A, Histogram distributions of spark decay time and blink recovery time (t₆₇). B, Scatter plot of spark and blink t₆₇ along with their regression line. C, Top, Average traces of sparks and blinks for t₆₇ (spark) <50 ms (24 events), 5<t₆₇<70 ms (19 events) and t₆₇>70 ms (7 events). Bottom, the same traces after normalization by the amplitude. D, Bar graphs of t_peak and t_nadir for sparks and blinks, respectively, for the same t₆₇ groups as in panel C. E, Peak amplitudes of sparks and blinks for the same t₆₇ groups as in panel C. F, Relationship between spark kinetics and amplitudes. Scatter plot of spark t₆₇ and amplitudes along with their regression line.

Figure 5. Effect of EGTA on kinetics and amplitudes of spark-blink pairs

A, Linescan images of a spark (left) and its conjugate blink (center left) obtained in 0.5 mmol/L EGTA after background subtraction along with the blink automated detection (center right). The time courses of the spark and blink are also shown (right). The black lines between the images mark the positions of jSR located at the Z-disks. B, Same as A, except in a solution containing 2 mmol/L EGTA. C, Bar graph of spark and blink t_peak/t_nadir and t₆₇ in 0.5 and 2 mmol/L EGTA, * P<0.05. D, Scatter plot of spark and blink t₆₇ values in 0.5 and 2 mmol/L EGTA along with their regression lines. E, Spark and blink amplitudes in 0.5 and 2 mmol/L EGTA. * P<0.05.
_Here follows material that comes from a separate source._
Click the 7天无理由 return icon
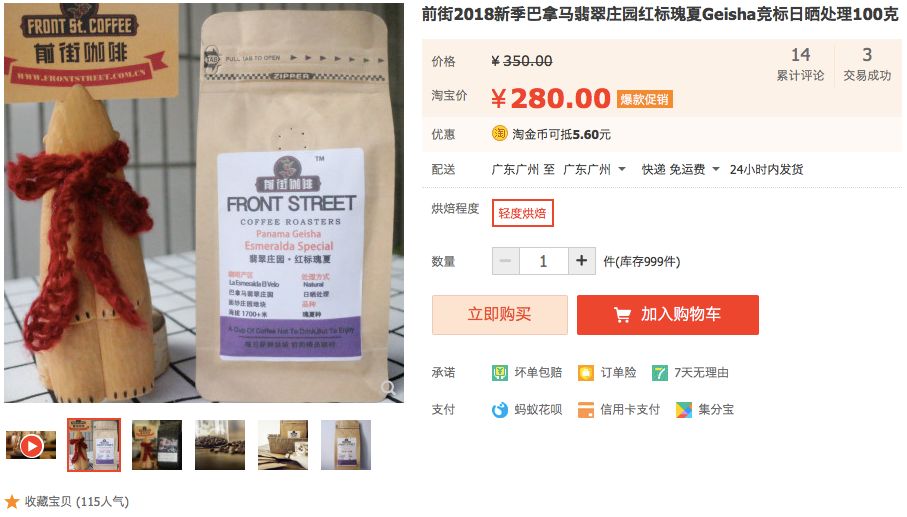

Figure 6. QCR-QCD events during long spark-blink pairs

A through C, Three examples of long sparks (left) and long blinks (middle), with the corresponding time courses on the right. Ticks next to the images denote the position of the jSR at the Z-disks.

Figure 7. Schematic model of QCR activation

Ca²⁺ spark arising from a CRU composed of 2 clusters of RyR2s and several rogue RyR2s (left). This Ca²⁺ spark may contain QCR events. B. QCR arising from rogue RyR2s on the same CRU as in A.